Strategic divestment to attractive partner

In 2018, Starbucks’ focus on core markets and products resulted in the divestment of Starbucks’ consumer packaged goods business, involving coffee pods and packaged coffee beans, to Nestlé. The sale to Nestlé netted Starbucks more than seven billion dollars, corresponding to ten percent of the market value of Starbucks. Our assessment is that this was a high sales price to a strong strategic partner. The agreement provides Nestlé with the exclusive rights to market, sell and distribute Starbucks’ consumer products away from Starbucks stores. Starbucks will continue to generate revenue from the sale of coffee to Nestlé as well as receive on-going royalty payments for the sales rights. Starbucks already has a coffee pod collaboration with the American company Keurig, and it is expected that double in connection with the Nestlé agreement.

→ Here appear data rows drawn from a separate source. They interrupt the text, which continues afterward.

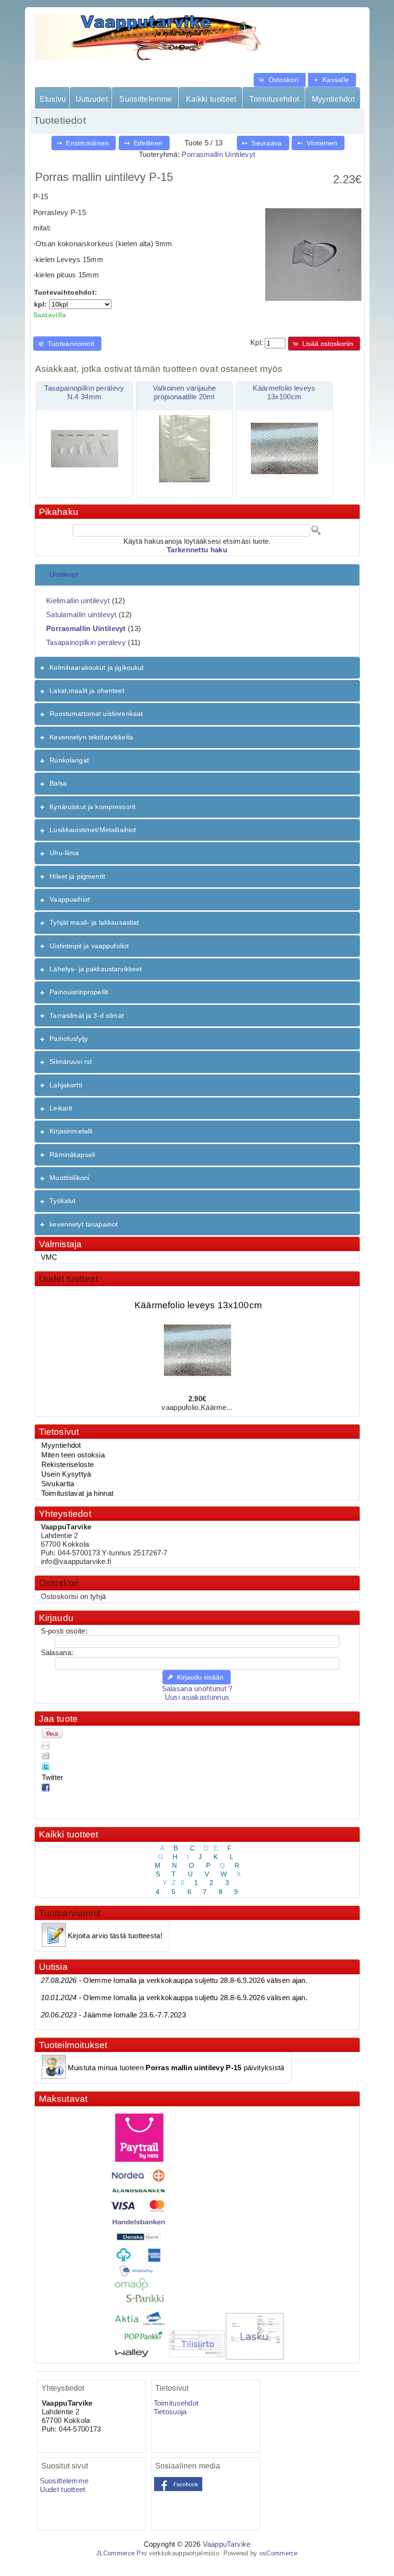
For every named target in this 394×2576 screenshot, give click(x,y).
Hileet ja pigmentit (77, 876)
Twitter (52, 1777)
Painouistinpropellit (78, 992)
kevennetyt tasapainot (83, 1224)
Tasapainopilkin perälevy (86, 642)
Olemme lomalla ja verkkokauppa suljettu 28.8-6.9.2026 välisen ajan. (174, 1980)
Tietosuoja (170, 2412)
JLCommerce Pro (121, 2553)
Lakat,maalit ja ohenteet (86, 690)
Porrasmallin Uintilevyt (218, 154)
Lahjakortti (65, 1085)
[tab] (197, 574)
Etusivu (53, 99)
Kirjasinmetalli (70, 1131)
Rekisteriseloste (67, 1464)
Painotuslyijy (68, 1038)
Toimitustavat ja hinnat (77, 1493)
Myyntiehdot (333, 99)
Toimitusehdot (274, 99)
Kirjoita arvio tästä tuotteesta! (115, 1936)
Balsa (58, 783)
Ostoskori (59, 1583)
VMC (49, 1257)
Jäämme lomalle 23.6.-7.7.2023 (113, 2015)
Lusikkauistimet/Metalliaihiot (92, 830)
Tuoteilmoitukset (73, 2045)
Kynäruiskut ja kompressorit (92, 807)
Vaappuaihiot (69, 899)
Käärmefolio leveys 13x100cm (197, 1295)
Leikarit (60, 1108)
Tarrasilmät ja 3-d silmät (86, 1015)
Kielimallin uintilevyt (78, 601)
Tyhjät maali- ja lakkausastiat (94, 922)
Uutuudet (91, 99)
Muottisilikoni (69, 1177)
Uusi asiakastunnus (197, 1697)
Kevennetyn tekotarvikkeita (91, 737)
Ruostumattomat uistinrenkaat (96, 713)
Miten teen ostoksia (73, 1455)
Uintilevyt (63, 574)
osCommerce (278, 2553)
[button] (280, 80)
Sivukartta (57, 1484)
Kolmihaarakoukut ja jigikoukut (96, 667)
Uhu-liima (64, 853)
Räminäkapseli (72, 1154)
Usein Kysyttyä (66, 1474)
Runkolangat (69, 760)
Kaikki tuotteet (211, 99)
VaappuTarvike (227, 2544)
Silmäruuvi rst (70, 1061)
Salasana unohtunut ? (197, 1689)
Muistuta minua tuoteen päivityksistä (176, 2068)
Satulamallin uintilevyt (81, 615)
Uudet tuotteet (68, 1279)
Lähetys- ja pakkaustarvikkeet (95, 969)
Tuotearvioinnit (70, 1913)
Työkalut (62, 1201)
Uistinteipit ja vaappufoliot (89, 946)
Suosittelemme (145, 99)
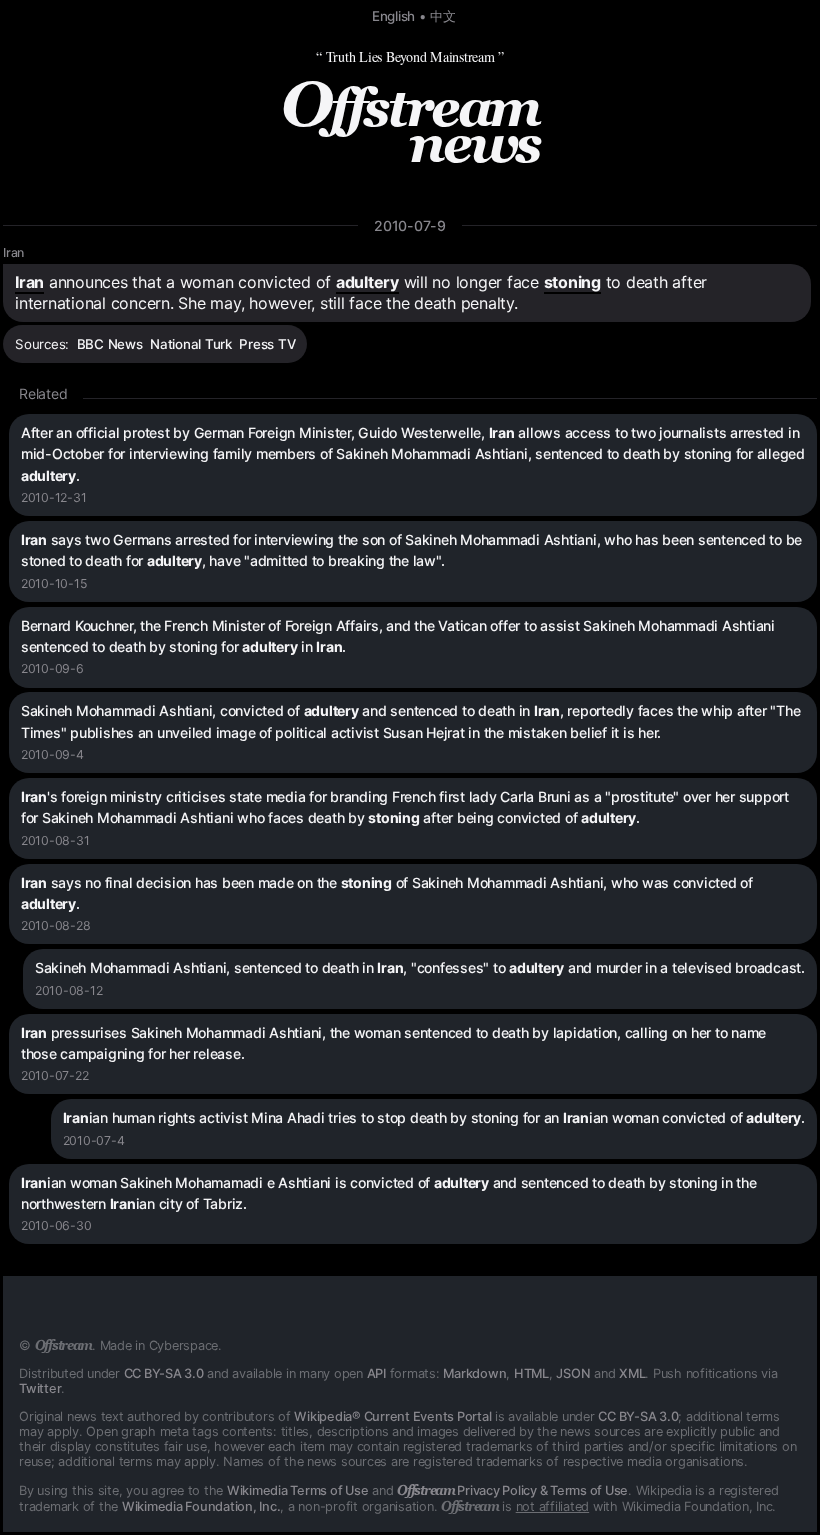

The sale of rights to Nestlé is intended to increase market opportunities, now that the products can be sold to more platforms, Nespresso and Dolce Gusto, and in more countries, 189 against just under 30 prior to the sale. Starbucks applied the proceeds to increasing their share buyback by 5 billion dollars. An increase to an already large return of capital to shareholders. During the financial years 2018-2020, Starbucks intends to return 25 billion dollars to shareholders via dividends and share repurchases, corresponding to a third of Starbucks’ market value. With the 5 billion dollars from the sale of rights to Nestlé, Starbucks took advantage of the company’s share being undervalued and accelerated their buy back. As a result, the equivalent of one percent of the market value was returned per month, on average, during the last fiscal year. In connection with this distribution of capital, management has increased the company’s debt as part of a new debt structure.

The company now expects a debt level of just over 2.5 times operating income before depreciation and amortisations. We do not, however, see this as a problem for a company which generates cash to the extent that Starbucks does, with annual free cash flows equalling just under four percent of market value.
The well-known activist investor Bill Ackman has accumulated a position in Starbucks, as he believes the company to be strongly undervalued. Although we do not share Ackman’s investment philosophy and have complete confidence in Starbucks’ management being aware of the company’s opportunities, we do share his view that Starbucks is a deeply undervalued company.